Senado aprova MP para coibir fraudes previdenciárias

A medida provisória alterou regras de concessão dos benefícios, entre os quais auxílio-reclusão, pensão por morte e aposentadoria rural

O  Senado Federal aprovou a Medida Provisória (MP) que cria programas de combate a fraudes na Previdência Social. “Já tivemos diversos casos de mau uso do recurso público, de pessoas se aproveitando para ganhar INSS irregularmente, e ter programas de verificação certamente ajudará no combate às fraudes", afirmou o senador Jorginho Mello (PL).

A medida provisória foi editada pelo presidente Jair Bolsonaro em 18 de janeiro e perderia validade. Desta forma, foi importante a presença do senador Jorginho Mello e dos outros senadores para dar quórum a sessão e aprovar a matéria.

A medida provisória alterou regras de concessão dos benefícios, entre os quais auxílio-reclusão, pensão por morte e aposentadoria rural. Também impôs a revisão de benefícios pagos atualmente pelo INSS. Nos cálculos do governo, se aprovado, o texto poderá trazer uma economia aos cofres públicos de R$ 9,8 bilhões em 12 meses.

Programa Especial

Um dos programas criados pela medida provisória é o Programa Especial para Análise de Benefícios com Indícios de Irregularidade.
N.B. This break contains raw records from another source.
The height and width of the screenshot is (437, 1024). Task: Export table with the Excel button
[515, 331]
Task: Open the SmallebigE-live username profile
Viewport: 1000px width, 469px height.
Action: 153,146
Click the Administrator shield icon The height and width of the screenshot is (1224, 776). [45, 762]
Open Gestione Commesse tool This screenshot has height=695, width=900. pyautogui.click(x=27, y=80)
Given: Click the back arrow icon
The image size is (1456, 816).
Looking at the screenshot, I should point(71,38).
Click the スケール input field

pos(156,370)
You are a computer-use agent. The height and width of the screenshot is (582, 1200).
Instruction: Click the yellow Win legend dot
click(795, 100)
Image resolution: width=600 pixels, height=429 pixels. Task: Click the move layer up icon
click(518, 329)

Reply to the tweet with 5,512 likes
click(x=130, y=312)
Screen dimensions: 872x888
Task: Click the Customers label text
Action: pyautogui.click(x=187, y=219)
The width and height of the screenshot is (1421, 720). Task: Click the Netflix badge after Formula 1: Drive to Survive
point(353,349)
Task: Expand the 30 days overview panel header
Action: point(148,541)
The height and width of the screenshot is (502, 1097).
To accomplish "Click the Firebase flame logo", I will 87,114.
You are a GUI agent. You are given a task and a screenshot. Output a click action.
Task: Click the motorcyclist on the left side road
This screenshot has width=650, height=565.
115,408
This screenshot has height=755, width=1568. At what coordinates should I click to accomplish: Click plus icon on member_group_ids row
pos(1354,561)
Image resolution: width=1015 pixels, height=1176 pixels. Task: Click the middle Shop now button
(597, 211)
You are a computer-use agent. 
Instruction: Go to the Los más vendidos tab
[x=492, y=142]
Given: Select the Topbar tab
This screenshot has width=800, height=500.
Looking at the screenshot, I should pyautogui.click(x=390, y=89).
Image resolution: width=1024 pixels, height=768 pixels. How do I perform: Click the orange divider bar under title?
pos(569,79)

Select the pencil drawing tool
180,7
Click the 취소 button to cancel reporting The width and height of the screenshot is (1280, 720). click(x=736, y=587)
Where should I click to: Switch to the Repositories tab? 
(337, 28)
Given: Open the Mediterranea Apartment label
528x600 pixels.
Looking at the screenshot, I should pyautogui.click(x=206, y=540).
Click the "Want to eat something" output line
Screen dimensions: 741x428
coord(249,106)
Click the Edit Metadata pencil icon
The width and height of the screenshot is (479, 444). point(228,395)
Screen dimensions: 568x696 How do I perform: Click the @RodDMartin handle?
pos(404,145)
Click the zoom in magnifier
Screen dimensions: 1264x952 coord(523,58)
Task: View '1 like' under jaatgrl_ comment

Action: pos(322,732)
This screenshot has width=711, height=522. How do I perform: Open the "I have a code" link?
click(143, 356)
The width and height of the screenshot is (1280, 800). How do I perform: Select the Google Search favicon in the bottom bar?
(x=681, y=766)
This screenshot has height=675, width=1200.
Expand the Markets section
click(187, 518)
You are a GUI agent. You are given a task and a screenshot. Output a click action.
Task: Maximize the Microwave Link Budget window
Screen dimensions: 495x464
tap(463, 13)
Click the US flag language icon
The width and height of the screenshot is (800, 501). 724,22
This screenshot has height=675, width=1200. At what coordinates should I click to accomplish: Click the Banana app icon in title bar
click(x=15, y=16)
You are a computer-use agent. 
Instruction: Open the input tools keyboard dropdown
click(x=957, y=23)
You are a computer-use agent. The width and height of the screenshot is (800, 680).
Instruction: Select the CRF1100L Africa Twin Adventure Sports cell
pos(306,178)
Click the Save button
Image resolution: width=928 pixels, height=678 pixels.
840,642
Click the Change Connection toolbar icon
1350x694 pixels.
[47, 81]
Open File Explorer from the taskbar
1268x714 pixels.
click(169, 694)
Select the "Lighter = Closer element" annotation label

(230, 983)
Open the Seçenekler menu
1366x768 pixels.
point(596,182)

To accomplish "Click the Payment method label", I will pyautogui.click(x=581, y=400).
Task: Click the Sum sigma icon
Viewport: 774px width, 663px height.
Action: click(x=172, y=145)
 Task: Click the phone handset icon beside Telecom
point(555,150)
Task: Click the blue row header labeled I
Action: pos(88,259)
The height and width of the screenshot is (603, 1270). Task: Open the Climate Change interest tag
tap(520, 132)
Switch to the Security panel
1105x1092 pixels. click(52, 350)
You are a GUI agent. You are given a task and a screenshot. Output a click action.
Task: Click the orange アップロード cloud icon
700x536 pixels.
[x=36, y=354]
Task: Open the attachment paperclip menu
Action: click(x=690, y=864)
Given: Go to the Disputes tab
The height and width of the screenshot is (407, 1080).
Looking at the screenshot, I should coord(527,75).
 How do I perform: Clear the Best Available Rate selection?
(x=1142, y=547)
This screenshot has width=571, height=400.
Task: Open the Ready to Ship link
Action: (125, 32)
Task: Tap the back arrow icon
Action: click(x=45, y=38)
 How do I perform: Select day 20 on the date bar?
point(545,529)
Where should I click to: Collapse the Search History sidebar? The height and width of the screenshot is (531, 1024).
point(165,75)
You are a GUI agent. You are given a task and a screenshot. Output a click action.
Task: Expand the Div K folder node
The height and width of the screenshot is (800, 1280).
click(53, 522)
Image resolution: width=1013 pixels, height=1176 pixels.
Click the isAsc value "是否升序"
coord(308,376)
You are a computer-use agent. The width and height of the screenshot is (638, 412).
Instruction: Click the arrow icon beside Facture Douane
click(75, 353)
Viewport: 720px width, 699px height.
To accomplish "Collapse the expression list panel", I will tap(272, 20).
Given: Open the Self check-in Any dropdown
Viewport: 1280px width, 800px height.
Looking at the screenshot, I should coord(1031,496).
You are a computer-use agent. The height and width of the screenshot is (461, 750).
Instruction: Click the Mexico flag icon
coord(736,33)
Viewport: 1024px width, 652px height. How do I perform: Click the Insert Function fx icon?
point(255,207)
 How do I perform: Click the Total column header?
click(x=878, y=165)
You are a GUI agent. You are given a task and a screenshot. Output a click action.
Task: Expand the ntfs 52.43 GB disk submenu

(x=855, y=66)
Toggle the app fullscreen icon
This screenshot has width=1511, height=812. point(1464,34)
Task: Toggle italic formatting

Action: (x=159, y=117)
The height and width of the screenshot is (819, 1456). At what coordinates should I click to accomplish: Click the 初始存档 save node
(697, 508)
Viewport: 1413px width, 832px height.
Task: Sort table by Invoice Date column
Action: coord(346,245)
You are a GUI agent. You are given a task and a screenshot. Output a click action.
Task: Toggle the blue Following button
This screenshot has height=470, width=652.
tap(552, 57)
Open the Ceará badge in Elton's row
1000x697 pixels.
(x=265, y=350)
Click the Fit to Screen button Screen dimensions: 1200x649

Conforme o governo, objetivo é analisar, até o fim de 2020, suspeitas de irregularidades, além de gastos desnecessários e indevidos na concessão de benefícios. Pelo texto da MP, os servidores do INSS receberão um bônus para executar o programa. O Programa Especial considera como irregularidade:

– acúmulo de benefícios, desde que indicado pelo Tribunal de Contas da União (TCU) e pela Controladoria-Geral da União (CGU);

– pagamento indevido de benefício identificado pelo TCU e pela CGU;

– processos identificados pela Força-Tarefa Previdenciária, composta pelo Ministério Público Federal (MPF), pela Polícia Federal (PF) e pela Secretaria Especial de Previdência e Trabalho do Ministério da Economia;

– suspeita de óbito do beneficiário;

– Benefício de Prestação Continuada (BPC) pago com indícios de irregularidade, desde que identificados em auditorias do TCU e da CGU;

– processos identificados como irregulares pelo INSS, devidamente motivados;

– benefícios pagos em valores superiores ao teto previdenciário adotado pelo Regime Geral de Previdência Social.

Programa de Revisão

O outro programa criado pela MP é o Programa de Revisão de Benefícios por Incapacidade, que deve durar também até o fim de 2020. O foco do programa são os benefícios por incapacidade pagos sem realização de perícia. Os médicos peritos com carreira na Previdência Social que vão executar este programa, recebendo bônus de R$ 61,72 por perícia.

O Programa de Revisão considera como irregularidade:

– benefícios por incapacidade mantidos sem perícia pelo INSS por período superior a seis meses e que não tenham data prevista de encerramento ou indicação de reabilitação profissional;

– benefícios de prestação continuada (BPC) pagos sem revisão por período superior a dois anos;

– outros benefícios de natureza previdenciária, assistencial, trabalhista ou tributária.